Bob Dylan vs The Beatles: Take a bad job and make it better
It might not have been springtime, but Paris in late autumn is still beautiful. I was invited there to participate in an international conference on the quality of work. Unbeknown to me, my session had been informally labeled by one of our hosts as ‘Bob Dylan vs The Beatles’. The focus was interventions to improve job quality. Bob Dylan was Paul Osterman from MIT. If they were drawing on a Beatle analogy, I was hoping our hosts thought of me as John Lennon and not Paul McCartney: more working class hero than singing frog. The billing though reflects more than our differing US and UK origins; Paul Osterman and I have competing opinions about how to fix job quality and make it better.
There are currently two key reasons for intervening in job quality. First, bad jobs stretch and shred the social fabric. The global economic crisis has worsened social inequality in the US and UK. The gap between the have nots and have yachts, to pinch UK Labour Party leader Ed Miliband’s nifty phrasing, is getting wider. Second, countries with more good jobs, such as Germany, have fared better during the crisis with shorter and shallower recessions, if at all. These countries’ firms are also more innovative and their national employment rates are higher and their unemployment rates lower.
Along with his former colleague Beth Shulman, Paul published an important book in 2011 on job quality – Good Jobs America. It’s one of a raft of recent books charting the decline of job quality in the US. In the battle if ideas, Paul and Beth’s book has the power to change minds about the importance of job quality and the benefits of improving it. In fact, it should be required reading for every business school student along with the simple instruction: ‘Discuss’.
Despite being critical of economists, Paul and Beth adopt an economistic perspective on job quality – that it’s all about pay. As a consequence, they then argue that what’s needed to improve job quality is a pay hike. This hike can take different forms: localised living wages or national minimum wages for example.
With over a fifth of US (and UK) workers now in low wage work, raising pay is an obvious way to improve jobs. It’s also an easy target and a quick fix – clear to all and its impact can be immediate. Making work pay is important and there are examples of successful living wage campaigns on both sides of the Atlantic.
The problem is that intervention to improve job quality is reduced to a pay policy – or income policy if government decides not to force employers to pay more but instead offers tax credits to the working poor. Although important, pay is only one aspect of work, and one not necessarily rated highly by workers. Job quality, and what makes a good job, is more complex. Higher pay might help improve bad jobs but higher pay doesn’t necessarily make a job good.
A study by John Sutherland exploring what makes a good job shows that workers rank high pay only seventh. More important to workers are jobs that allow them to use their initiative, that they like doing, in which they have friendly work colleagues and good relations with the boss. Sutherland’s findings reflect research on UK hotel room cleaners that I undertook with colleagues for the Russell Sage Foundation. In this research we asked these cleaners what a makes a good job. They said that being directly and permanently employed by a hotel rather than a temporary agency was ideal. The reason is that such jobs offered fixed working days and hours with regularised and predictable income, even if the pay rate remained low.

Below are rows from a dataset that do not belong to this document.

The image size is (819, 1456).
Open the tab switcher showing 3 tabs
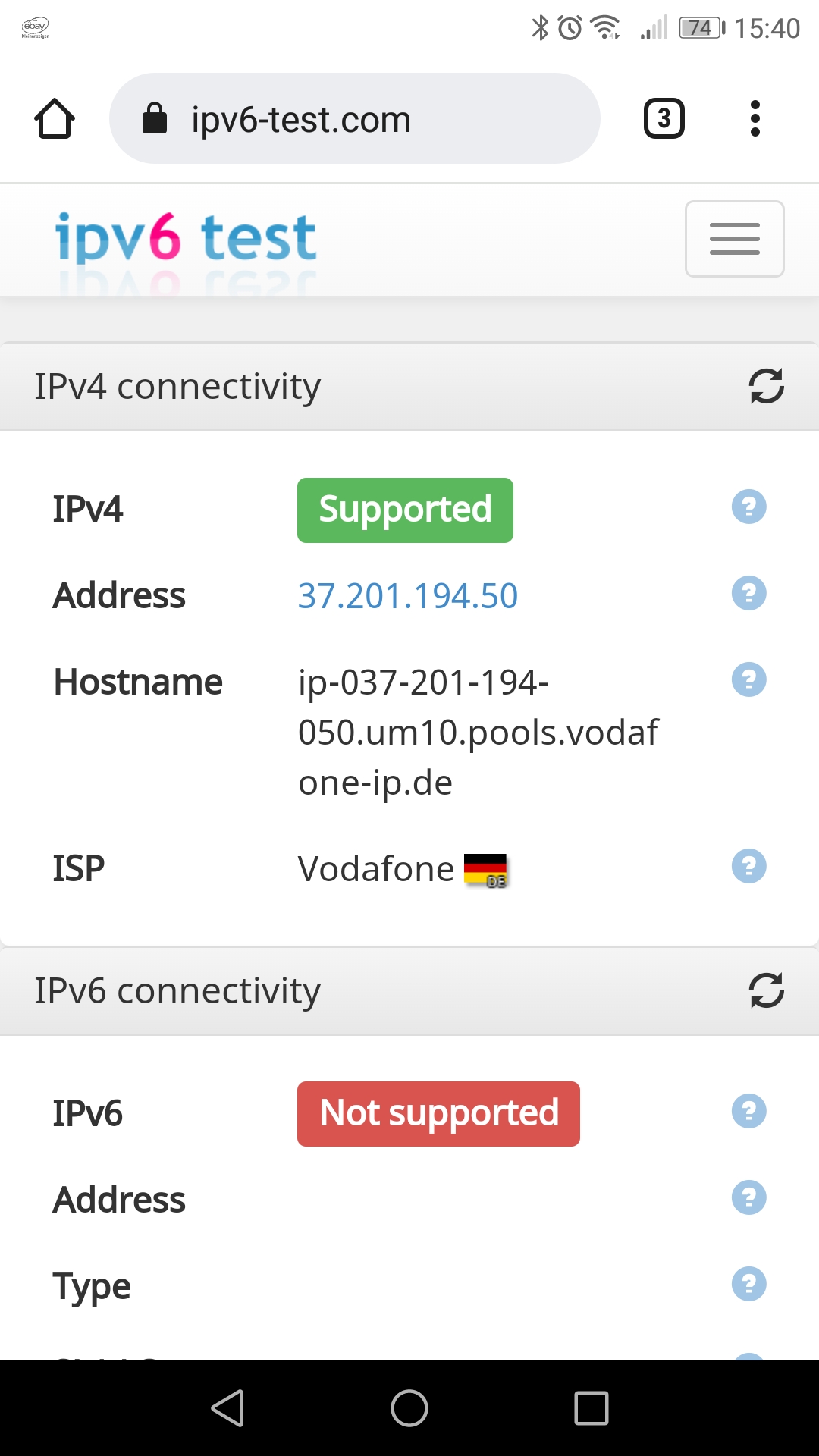(x=664, y=118)

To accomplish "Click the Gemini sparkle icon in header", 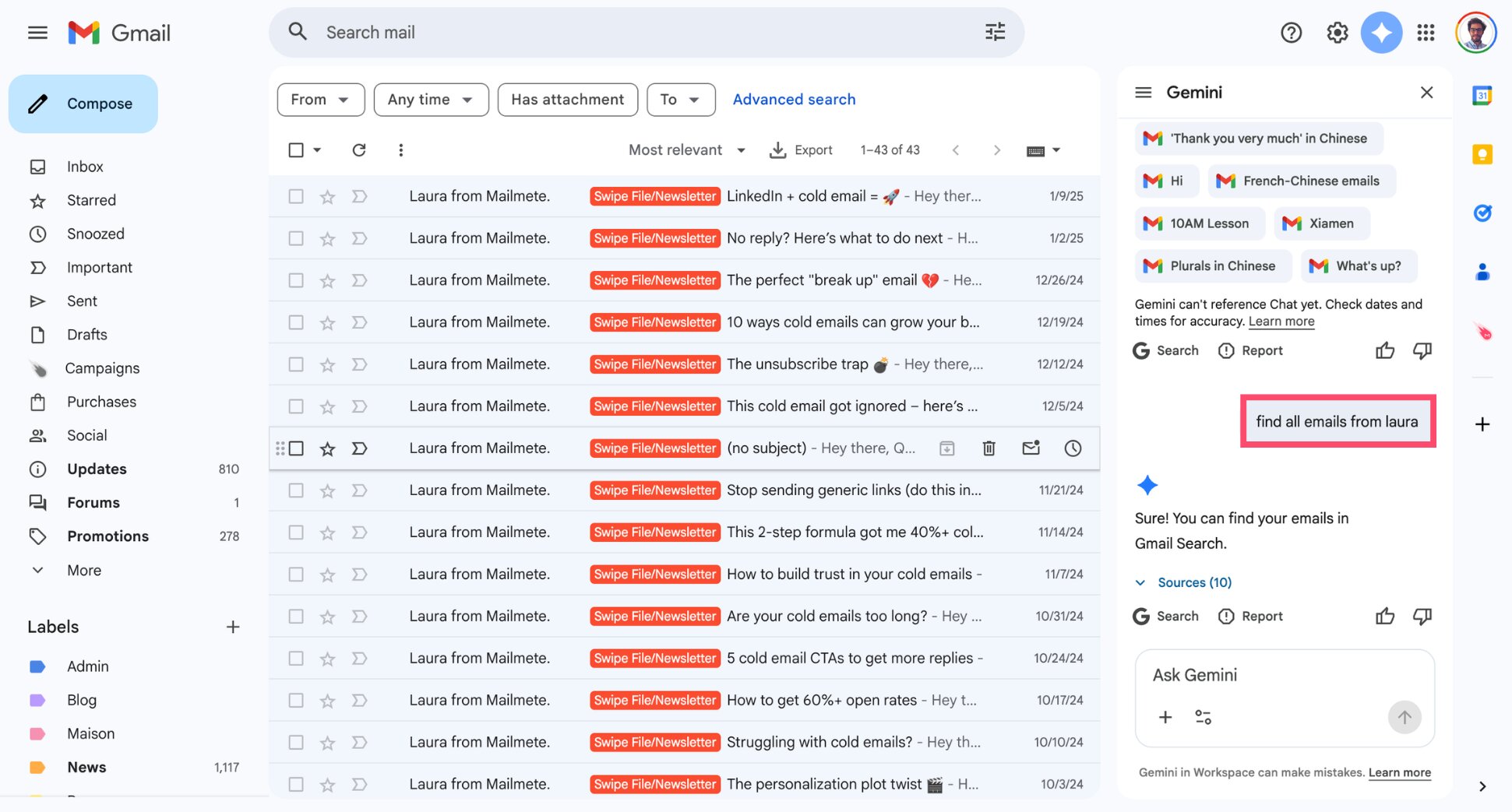I will (1381, 32).
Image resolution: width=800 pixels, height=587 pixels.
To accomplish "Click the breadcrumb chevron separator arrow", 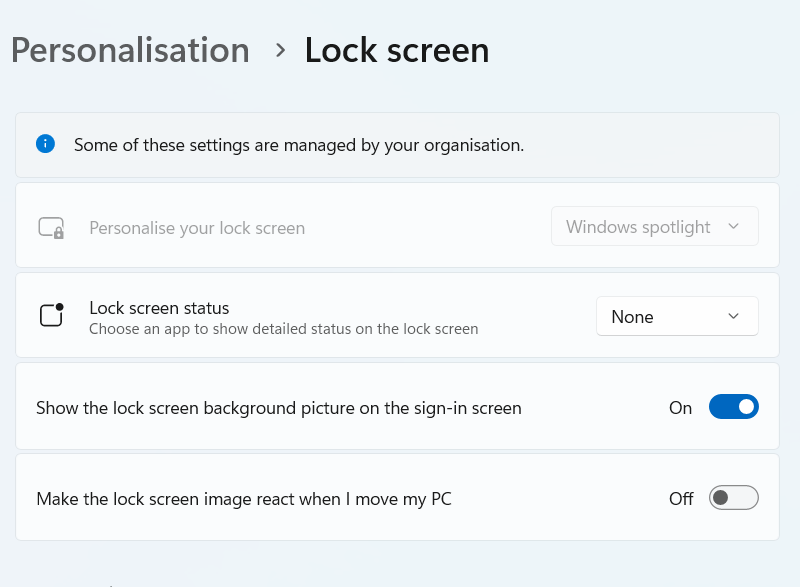I will [281, 50].
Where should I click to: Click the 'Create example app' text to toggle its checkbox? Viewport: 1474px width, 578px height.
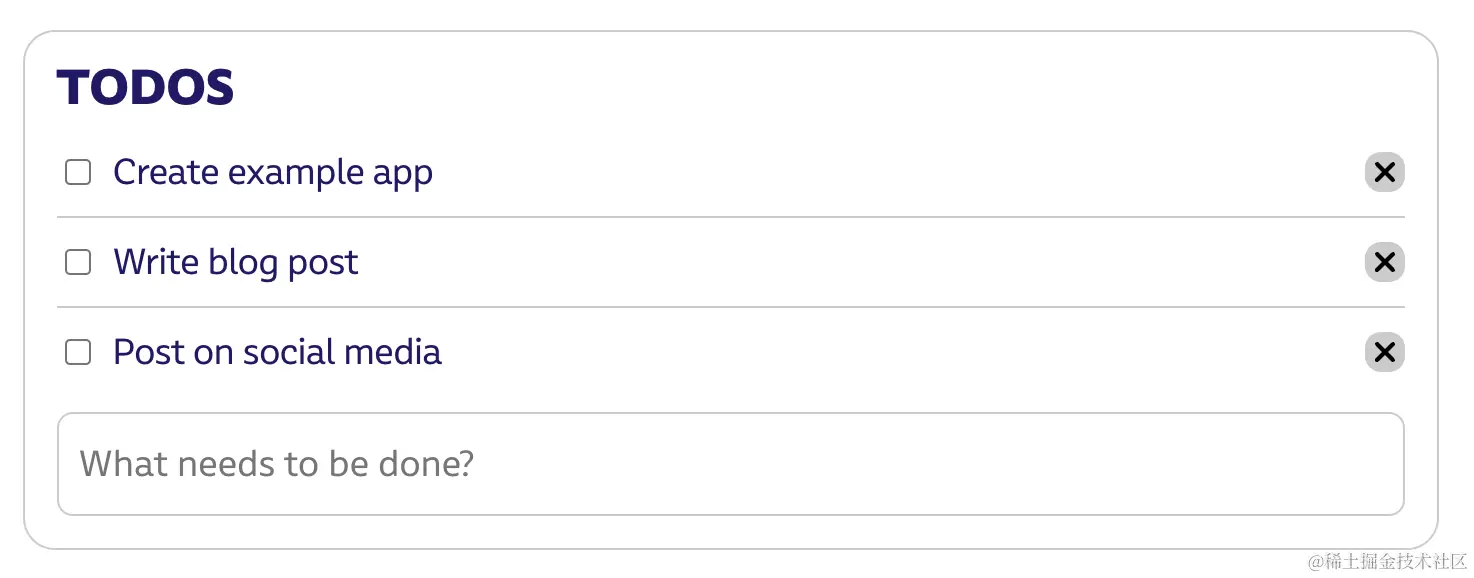(273, 172)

It’s in everyone’s interest that job quality is improved. Job quality correlates with individual well-being, firm productivity and innovation, and national and regional competitiveness. Without intervention to make that improvement, Bob Dylan might be right: A Hard Rain’s a-Gonna Fall. However we first need to agree a definition of job quality and from that definition identify what makes a good job. Only then can we then decide who should intervene – government or community groups for example – and how they should intervene – though legislation or community boycotts for example. And despite differences in approach between Paul/Bob and myself, there is common ground about the task. As The Beatles might have sang: ‘Hey Jude, take a bad job and make it better.